En el siglo XVIII, hubo una ‘fiebre’ de tejidos de algodón, planta originaria del continente americano. Por ser una actividad reciente, no existía una regulación que prohibiese el uso de máquinas en ese sector. Fue ahí que nació la Revolución Industrial, con el uso de las máquinas movidas a vapor en la producción. Como la materia prima era importada del sur de las 13 colonias americanas, esa industria surgió en las ciudades portuarias que comercializaban con América, como Liverpool, Inglaterra y Glasgow, en Escocia. La industria textil del algodón fue el motor de la expansión industrial hasta principios del siglo XIX, cuando surgió la industria ferroviaria, que la sustituyó.
Antes de la gran industria, no existía la generalización del trabajo asalariado. Cuando todavía predominaba el negocio de la artesanía y la manufactura, la mayoría de los trabajadores eran detentores de los medios de producción. Con la Revolución Industrial, ocurrió la mecanización de la industria y de la agricultura, lo que aumentó la productividad del trabajo. Los productos de la gran industria y de la agricultura mecanizada eran más baratos que aquellos hechos manualmente por los pequeños propietarios, los cuales no podían soportar la competencia y quebraban. Sin condiciones de supervivencia por cuenta propia, los pequeños propietarios fueron convirtiéndose en trabajadores de la gran industria.
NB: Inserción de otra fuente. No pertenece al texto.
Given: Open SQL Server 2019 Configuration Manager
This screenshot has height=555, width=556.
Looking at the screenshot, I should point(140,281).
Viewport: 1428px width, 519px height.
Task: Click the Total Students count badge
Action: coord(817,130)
Otra parte, excluida del mercado laboral, emigró para América, particularmente para los Estados Unidos, en busca de mejores condiciones de vida. Muchos, sin opción, se transformaron en los excluidos de la sociedad capitalista, mendigos, ladrones, prostitutas, entre otros, que pasaron a sufrir las consecuencias de las emergentes leyes represivas.
El trabajador que surgió con la Revolución Industrial es aquel trabajador que no tenía medios para sobrevivir por cuenta propia, dependiente de la industria y sus condiciones. Él es un hombre libre, no obligado a trabajar para nadie, salvo por las necesidades económicas y exigencias del mercado de consumo. Si no trabaja, sabe que muere de hambre o se convierte en figura marginal de la sociedad. Por tanto, decide vender su fuerza de trabajo a un capitalista. Durante las horas de trabajo, el operario está en la fábrica, a disposición del capitalista; fuera del mismo, el trabajador es libre. El pago por la venta de su fuerza de trabajo es su salario. Con el salario que recibe, el trabajador come, bebe, se viste, duerme, es decir, garantiza unas condiciones mínimas necesarias para recuperar sus energías y cuidar de sus hijos hasta que ellos se transformen en fuerza de trabajo. El salario, sin embargo, paga apenas una parte de su tiempo de trabajo. Digamos que, para trabajar ocho horas por día, él recibe cierta cantidad de dinero y que, durante ese tiempo, produce para su jefe una cantidad dos veces mayor del dinero en forma de mercancías. Entonces, una parte de su tiempo de trabajo fue pagada. La otra quedó en manos del capitalista para afrontar otros gastos y obtener beneficio de ella.
Por tanto, la Revolución Industrial fue la transición nuevos procesos de manufactura que transformarían la forma de vida de toda la sociedad.